═══ Recorded data

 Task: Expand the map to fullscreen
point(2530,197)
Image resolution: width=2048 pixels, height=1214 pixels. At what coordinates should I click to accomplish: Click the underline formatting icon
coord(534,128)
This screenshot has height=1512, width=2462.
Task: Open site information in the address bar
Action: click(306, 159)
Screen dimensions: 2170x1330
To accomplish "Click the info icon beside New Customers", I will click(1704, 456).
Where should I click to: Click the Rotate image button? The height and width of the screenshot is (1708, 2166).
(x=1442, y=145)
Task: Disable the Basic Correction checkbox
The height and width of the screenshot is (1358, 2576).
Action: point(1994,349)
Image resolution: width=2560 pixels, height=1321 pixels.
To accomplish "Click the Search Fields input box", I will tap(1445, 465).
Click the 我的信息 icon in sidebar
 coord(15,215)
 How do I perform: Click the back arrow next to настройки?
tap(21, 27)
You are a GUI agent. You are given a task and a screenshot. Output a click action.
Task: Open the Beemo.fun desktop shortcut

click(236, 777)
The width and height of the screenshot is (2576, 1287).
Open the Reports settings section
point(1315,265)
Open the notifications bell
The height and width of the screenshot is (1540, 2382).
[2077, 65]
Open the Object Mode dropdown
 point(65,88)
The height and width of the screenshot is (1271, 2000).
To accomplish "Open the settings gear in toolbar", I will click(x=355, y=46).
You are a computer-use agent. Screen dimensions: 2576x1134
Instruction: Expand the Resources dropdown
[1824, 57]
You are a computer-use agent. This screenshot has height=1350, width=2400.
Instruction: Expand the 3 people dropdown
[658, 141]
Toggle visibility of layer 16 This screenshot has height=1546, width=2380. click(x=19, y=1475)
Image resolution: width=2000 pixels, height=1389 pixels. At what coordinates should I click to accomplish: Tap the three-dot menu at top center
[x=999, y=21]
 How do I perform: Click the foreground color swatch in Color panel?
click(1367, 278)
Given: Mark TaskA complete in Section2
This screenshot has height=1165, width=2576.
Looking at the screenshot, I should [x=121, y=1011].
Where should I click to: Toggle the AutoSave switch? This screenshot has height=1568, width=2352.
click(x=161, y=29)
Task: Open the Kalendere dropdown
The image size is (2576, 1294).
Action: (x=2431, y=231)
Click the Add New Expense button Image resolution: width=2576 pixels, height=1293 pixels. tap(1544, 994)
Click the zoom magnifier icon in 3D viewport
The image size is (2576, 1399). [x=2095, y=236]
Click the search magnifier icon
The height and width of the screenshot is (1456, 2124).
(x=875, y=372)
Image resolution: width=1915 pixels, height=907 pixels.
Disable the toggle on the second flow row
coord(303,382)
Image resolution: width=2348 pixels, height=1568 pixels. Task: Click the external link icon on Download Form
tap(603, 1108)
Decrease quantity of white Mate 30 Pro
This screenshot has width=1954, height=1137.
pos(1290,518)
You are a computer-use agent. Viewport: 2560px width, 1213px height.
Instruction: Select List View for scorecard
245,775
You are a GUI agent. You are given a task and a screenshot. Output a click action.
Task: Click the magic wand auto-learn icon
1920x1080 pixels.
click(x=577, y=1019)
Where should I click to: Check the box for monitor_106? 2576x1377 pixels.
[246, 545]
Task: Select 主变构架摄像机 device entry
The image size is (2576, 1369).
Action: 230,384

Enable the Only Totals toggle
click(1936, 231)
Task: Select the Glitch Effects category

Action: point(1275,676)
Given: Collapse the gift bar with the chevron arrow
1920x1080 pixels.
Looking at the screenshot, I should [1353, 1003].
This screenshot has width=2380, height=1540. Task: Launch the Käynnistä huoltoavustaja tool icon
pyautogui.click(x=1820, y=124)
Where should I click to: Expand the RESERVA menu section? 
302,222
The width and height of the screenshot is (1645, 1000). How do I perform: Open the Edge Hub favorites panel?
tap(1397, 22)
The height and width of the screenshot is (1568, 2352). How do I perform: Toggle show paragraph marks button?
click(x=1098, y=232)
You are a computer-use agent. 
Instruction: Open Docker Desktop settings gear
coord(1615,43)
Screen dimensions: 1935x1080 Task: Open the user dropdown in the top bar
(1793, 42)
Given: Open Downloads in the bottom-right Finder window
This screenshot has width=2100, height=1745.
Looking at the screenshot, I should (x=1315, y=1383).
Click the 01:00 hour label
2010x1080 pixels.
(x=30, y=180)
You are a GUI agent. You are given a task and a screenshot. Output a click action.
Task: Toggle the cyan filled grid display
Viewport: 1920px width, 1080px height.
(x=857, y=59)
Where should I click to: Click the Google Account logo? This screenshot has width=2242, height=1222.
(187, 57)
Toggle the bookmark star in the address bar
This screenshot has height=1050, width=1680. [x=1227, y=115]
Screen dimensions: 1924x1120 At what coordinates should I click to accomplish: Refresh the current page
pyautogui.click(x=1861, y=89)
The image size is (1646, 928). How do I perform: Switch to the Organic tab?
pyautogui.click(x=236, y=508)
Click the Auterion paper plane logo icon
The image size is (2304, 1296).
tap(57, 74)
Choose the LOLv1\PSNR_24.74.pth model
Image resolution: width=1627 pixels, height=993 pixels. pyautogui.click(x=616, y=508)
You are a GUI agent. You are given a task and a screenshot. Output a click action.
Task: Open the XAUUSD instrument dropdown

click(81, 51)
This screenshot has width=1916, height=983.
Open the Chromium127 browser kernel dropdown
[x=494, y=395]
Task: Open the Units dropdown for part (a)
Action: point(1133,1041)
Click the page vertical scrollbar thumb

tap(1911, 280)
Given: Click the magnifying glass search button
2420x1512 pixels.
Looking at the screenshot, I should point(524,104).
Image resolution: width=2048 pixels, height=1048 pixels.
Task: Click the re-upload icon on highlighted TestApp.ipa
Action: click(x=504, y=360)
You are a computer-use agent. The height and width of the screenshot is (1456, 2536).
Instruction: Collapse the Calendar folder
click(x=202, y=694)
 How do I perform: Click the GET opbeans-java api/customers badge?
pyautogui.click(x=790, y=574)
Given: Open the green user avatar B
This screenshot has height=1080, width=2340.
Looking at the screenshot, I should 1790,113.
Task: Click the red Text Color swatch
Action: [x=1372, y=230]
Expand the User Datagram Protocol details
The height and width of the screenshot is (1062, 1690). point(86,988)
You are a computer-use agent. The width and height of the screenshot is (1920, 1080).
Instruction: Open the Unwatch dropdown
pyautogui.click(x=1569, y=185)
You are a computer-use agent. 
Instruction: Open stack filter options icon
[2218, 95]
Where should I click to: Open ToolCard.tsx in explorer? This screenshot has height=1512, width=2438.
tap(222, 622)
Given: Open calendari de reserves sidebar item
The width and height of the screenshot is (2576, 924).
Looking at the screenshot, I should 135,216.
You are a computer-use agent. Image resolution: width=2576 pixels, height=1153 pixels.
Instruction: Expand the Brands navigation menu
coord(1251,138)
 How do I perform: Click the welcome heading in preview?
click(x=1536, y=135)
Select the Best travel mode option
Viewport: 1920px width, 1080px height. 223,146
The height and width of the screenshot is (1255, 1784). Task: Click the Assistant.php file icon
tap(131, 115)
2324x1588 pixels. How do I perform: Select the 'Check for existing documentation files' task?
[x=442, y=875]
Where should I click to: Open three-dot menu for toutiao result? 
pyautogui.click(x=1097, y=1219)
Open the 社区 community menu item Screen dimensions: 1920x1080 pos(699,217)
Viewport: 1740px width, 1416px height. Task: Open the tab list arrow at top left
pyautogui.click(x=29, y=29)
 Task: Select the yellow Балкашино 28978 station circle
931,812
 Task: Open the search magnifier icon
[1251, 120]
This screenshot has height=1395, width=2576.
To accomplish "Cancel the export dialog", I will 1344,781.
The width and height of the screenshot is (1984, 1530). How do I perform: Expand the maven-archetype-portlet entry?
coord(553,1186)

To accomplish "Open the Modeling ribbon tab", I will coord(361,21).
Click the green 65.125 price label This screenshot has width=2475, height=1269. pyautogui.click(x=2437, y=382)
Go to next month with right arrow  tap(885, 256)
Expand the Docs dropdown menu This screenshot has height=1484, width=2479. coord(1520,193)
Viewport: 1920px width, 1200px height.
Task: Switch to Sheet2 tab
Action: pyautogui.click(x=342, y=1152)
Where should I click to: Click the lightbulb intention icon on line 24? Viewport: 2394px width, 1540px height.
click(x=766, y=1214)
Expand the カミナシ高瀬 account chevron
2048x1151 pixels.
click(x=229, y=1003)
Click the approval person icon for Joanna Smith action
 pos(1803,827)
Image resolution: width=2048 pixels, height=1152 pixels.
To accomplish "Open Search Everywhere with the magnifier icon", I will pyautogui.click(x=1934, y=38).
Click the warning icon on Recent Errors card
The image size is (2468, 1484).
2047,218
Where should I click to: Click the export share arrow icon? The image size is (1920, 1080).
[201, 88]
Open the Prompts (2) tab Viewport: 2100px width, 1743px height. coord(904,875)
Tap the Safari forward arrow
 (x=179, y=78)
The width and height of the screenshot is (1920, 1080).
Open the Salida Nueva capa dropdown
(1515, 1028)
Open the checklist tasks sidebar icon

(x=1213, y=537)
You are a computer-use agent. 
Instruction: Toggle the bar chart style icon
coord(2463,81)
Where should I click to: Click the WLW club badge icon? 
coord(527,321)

══════

Everything from the line containing "Toggle the bookmark star in the address bar" through the line containing "This screenshot has width=1916, height=983." in the material above should be retyped exactly, both ends included, and nothing more.

[Solution to this exercise]
Toggle the bookmark star in the address bar
This screenshot has height=1050, width=1680. [x=1227, y=115]
Screen dimensions: 1924x1120 At what coordinates should I click to accomplish: Refresh the current page
pyautogui.click(x=1861, y=89)
The image size is (1646, 928). How do I perform: Switch to the Organic tab?
pyautogui.click(x=236, y=508)
Click the Auterion paper plane logo icon
The image size is (2304, 1296).
tap(57, 74)
Choose the LOLv1\PSNR_24.74.pth model
Image resolution: width=1627 pixels, height=993 pixels. pyautogui.click(x=616, y=508)
You are a GUI agent. You are given a task and a screenshot. Output a click action.
Task: Open the XAUUSD instrument dropdown

click(81, 51)
This screenshot has width=1916, height=983.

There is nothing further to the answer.